Nuclear localizations of the herpes simplex virus type 1 tegument proteins VP13/14, vhs, and VP16 precede VP22-dependent microtubule reorganization and VP22 nuclear import
Herpes simplex virus type 1 (HSV-1) induces microtubule reorganization beginning at approximately 9 h postinfection (hpi), and this correlates with the nuclear localization of the tegument protein VP22. Thus, the active retention of this major virion component by cytoskeletal structures may function to regulate its subcellular localization (A. Kotsakis, L. E. Pomeranz, A. Blouin, and J. A. Blaho, J. Virol. 75:8697-8711, 2001). The goal of this study was to determine whether the subcellular localization patterns of other HSV-1 tegument proteins are similar to that observed with VP22. To address this, we performed a series of indirect immunofluorescence analyses using synchronously infected cells. We observed that tegument proteins VP13/14, vhs, and VP16 localized to the nucleus as early as 5 hpi and were concentrated in nuclei by 9 hpi, which differed from that seen with VP22. Microtubule reorganization was delayed during infection with HSV-1(RF177), a recombinant virus that does not produce full-length VP22. These infected cells did not begin to lose microtubule-organizing centers until 13 hpi.

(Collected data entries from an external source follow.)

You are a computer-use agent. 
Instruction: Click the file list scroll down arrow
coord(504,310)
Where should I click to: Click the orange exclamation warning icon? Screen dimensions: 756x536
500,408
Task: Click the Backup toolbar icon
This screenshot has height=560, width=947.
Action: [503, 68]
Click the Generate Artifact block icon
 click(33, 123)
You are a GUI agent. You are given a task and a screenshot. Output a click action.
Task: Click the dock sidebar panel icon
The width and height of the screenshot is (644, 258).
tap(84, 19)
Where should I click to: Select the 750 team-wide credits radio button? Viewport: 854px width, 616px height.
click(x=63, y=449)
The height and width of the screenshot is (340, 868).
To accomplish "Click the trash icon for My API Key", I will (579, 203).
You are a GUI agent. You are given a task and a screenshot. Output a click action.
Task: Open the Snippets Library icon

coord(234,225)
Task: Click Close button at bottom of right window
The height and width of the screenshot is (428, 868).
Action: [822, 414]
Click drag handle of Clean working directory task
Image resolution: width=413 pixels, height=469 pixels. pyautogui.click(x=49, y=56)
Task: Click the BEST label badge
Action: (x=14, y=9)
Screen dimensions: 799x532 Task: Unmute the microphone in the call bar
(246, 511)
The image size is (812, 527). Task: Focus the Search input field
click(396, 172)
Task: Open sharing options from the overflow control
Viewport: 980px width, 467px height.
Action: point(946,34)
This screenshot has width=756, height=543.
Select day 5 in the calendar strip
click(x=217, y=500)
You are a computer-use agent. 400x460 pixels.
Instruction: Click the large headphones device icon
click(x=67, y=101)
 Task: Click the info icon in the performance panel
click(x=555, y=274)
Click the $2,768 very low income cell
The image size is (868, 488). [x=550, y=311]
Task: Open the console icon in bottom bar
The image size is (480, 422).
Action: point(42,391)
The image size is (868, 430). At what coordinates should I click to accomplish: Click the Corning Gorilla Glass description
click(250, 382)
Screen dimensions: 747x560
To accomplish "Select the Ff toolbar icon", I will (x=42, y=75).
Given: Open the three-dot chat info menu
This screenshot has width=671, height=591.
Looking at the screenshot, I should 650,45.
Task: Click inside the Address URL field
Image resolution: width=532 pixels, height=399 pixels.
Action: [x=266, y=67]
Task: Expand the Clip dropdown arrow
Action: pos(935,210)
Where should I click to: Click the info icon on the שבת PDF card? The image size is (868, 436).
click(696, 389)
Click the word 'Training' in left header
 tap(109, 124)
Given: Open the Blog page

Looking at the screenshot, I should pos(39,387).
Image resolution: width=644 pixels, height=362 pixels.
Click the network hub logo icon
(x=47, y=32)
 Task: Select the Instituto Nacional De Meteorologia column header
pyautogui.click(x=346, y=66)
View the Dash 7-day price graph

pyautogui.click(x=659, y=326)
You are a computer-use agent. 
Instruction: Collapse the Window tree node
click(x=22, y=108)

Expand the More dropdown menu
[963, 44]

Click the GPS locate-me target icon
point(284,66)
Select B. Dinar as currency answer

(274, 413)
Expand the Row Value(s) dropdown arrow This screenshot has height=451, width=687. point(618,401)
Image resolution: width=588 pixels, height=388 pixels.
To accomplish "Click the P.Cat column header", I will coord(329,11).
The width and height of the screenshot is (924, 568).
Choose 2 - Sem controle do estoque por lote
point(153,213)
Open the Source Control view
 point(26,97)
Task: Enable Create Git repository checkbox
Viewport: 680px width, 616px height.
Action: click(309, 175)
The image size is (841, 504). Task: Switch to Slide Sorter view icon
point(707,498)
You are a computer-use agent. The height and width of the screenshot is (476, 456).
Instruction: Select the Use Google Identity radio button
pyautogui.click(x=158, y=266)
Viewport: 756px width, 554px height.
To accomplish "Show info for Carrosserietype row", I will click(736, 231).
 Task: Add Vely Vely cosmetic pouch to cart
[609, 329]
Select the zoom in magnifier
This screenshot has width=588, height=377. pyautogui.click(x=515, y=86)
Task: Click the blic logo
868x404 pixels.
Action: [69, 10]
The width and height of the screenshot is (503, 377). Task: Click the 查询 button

Repair of the unique long 49 (UL49) locus in HSV-1(RF177) yielded HSV-1(RF177R). Microtubule reorganization in HSV-1(RF177R)-infected cells occurred with the same kinetics as HSV-1(F). Acetylated tubulin remained unchanged during infection with either HSV-1(F) or HSV-1(RF177). Thus, while alpha-tubulin reorganized during infection, acetylated tubulin was stable, and the absence of full-length VP22 did not affect this stability. Our findings indicate that the nuclear localizations of tegument proteins VP13/14, VP16, and vhs do not appear to require HSV-1-induced microtubule reorganization. We conclude that full-length VP22 is needed for optimal microtubule reorganization during infection. This implies that VP22 mainly functions to reorganize microtubules later, rather than earlier, in infection. That acetylated tubulin does not undergo restructuring during VP22-dependent, virus-induced microtubule reorganization suggests that it plays a role in stabilizing the infected cells. Our results emphasize that VP22 likely plays a key role in cellular cytopathology during HSV-1 infection.